TEXT UNDER STUDY —
▼▼▼

Have you read those articles Rev.? If not I can e-mail them to you.
2. When you state this "in your wider effort to bring hope, wholeness, and moral balance to NY, you could support fairness in the labor laws through the establishment of new farmworker rights" obviously the primary if not entire basis for your position is one of morality. It's not based on production and marketing relaities or any sort of other reality. It's not based on the facts. It's based on the argument that your position is "moral" or "just" and the counter-position is not.
How does one take that position when it is blatantly obvious that you are blathering hypocrites? The "exclusions" are "unjust" and anyone opposed to their agenda is deemed "unjust" or somehow morally unfit, right? I find this to be a very disturbing rhetorical tactic. Who said you get to decide which "exclusions" are okay? Who assigned these organizations with the authority and responsibility to be the final arbiter of which exemptions to our civil and/or criminal codes are "just?" It seems to me that it's that kind of smug, self-righteous and arrogant attitude of people thinking that they know what's "just" and anything that's opposed to them isn't, which similarly dominated the minds of the individuals that flew those planes into those buildings on 9/11. Their outright hypocrisy regarding these issues for their own industry's employees makes their public dictates to agriculture even more appalling.
I, and many others don't cede this moral authroty to you and the rest and your hypocrisy on this issue, as well as your continued spreading of outright distortions and misinformation negates whatever claims of being legitimate morality deciders you could actually claim with a straight face.
3. Finally, when you said "as one who voted for you, I am delighted by the vision-action you are bringing to NY, and I offer my prayers and best wishes for you as governor" does this mean the invisible guy in the sky backed Mr. Spitzer?
If so, do you know if the "big guy" is taking the Jets this Monday night and did he tell you if they are going to cover the spread? My prayers are with them!
When will these people cease spreading these distortions and misinformation and address the hypocrisy?
Finally RMM has claimed to have spent, from 1996 through 2004, $1,084,989 on providing for the "religious needs of the migrant farmworker community" on their annual 990 tax returns. I can't find a single example in all of the materials by and about them of a religious based or centered program. NOT ONE EXAMPLE. Witt in fact (in his literature and at Encuentro 2000) has dissed those sorts of programs ("And therefore there were not going to be any arguments about how to say the creed, or how you were going to do this prayer or that prayer, that the focus was on empowerment and advocacy, being present with farmworkers....").

▲▲▲

EXERCISE OBJECTIVE — In the comment, reproduce the passage starting at "Have you read" and ending at "counter-position is not.", substituting "employment statutes" for "labor laws". Rely on the comment alone in your responses.

INFORMATION PROVIDED —
▼▼▼

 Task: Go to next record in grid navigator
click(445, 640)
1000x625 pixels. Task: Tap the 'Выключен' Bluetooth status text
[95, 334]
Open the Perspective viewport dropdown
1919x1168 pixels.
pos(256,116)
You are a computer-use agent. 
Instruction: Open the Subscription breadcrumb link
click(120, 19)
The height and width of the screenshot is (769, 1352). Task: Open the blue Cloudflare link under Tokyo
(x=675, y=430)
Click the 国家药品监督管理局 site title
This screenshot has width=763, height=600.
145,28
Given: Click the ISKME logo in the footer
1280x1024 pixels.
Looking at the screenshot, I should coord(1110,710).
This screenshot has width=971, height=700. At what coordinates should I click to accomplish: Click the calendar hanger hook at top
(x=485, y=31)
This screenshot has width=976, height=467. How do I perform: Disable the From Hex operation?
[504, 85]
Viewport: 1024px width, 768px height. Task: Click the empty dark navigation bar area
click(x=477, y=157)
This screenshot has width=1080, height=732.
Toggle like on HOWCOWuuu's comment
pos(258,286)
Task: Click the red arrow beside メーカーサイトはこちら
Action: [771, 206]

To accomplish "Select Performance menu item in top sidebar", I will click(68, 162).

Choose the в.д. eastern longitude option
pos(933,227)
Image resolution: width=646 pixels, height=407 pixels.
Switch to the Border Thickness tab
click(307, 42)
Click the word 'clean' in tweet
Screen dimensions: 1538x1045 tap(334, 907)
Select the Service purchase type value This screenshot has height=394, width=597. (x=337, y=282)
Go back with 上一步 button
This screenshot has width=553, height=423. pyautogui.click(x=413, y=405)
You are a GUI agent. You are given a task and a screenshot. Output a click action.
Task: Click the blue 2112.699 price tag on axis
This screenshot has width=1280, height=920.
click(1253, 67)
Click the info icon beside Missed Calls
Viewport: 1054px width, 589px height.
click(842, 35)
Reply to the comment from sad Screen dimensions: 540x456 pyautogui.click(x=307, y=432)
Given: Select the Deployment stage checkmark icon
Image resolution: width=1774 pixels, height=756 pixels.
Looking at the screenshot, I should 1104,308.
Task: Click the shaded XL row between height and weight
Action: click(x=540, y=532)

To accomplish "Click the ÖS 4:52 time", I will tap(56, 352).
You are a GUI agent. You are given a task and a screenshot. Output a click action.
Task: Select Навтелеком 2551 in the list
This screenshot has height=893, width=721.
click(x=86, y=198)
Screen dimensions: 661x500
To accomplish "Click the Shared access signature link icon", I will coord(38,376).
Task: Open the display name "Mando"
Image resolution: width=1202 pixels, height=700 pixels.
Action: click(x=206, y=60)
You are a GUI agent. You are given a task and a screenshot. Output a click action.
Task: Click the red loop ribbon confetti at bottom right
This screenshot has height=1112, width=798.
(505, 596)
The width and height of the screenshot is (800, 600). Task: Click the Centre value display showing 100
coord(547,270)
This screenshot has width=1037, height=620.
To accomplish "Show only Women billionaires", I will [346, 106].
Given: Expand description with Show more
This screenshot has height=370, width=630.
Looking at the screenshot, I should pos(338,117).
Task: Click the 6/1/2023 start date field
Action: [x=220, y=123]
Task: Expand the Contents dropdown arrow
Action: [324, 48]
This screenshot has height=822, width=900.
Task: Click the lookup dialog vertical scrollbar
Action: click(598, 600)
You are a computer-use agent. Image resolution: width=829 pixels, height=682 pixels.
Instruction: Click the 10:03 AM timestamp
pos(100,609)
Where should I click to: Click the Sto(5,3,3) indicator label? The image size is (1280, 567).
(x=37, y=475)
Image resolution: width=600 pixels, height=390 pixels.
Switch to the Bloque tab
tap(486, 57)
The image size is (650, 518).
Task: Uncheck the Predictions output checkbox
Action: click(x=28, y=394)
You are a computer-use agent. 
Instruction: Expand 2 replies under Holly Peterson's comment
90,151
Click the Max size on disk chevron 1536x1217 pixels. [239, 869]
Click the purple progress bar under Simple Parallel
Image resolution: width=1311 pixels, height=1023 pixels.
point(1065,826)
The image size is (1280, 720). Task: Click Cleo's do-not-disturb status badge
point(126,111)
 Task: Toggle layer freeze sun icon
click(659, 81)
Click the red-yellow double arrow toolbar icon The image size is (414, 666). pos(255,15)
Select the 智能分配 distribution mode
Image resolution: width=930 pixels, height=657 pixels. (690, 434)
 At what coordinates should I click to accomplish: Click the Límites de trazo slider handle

▲▲▲

PROBLEM SOLUTION —
Have you read those articles Rev.? If not I can e-mail them to you.
2. When you state this "in your wider effort to bring hope, wholeness, and moral balance to NY, you could support fairness in the employment statutes through the establishment of new farmworker rights" obviously the primary if not entire basis for your position is one of morality. It's not based on production and marketing relaities or any sort of other reality. It's not based on the facts. It's based on the argument that your position is "moral" or "just" and the counter-position is not.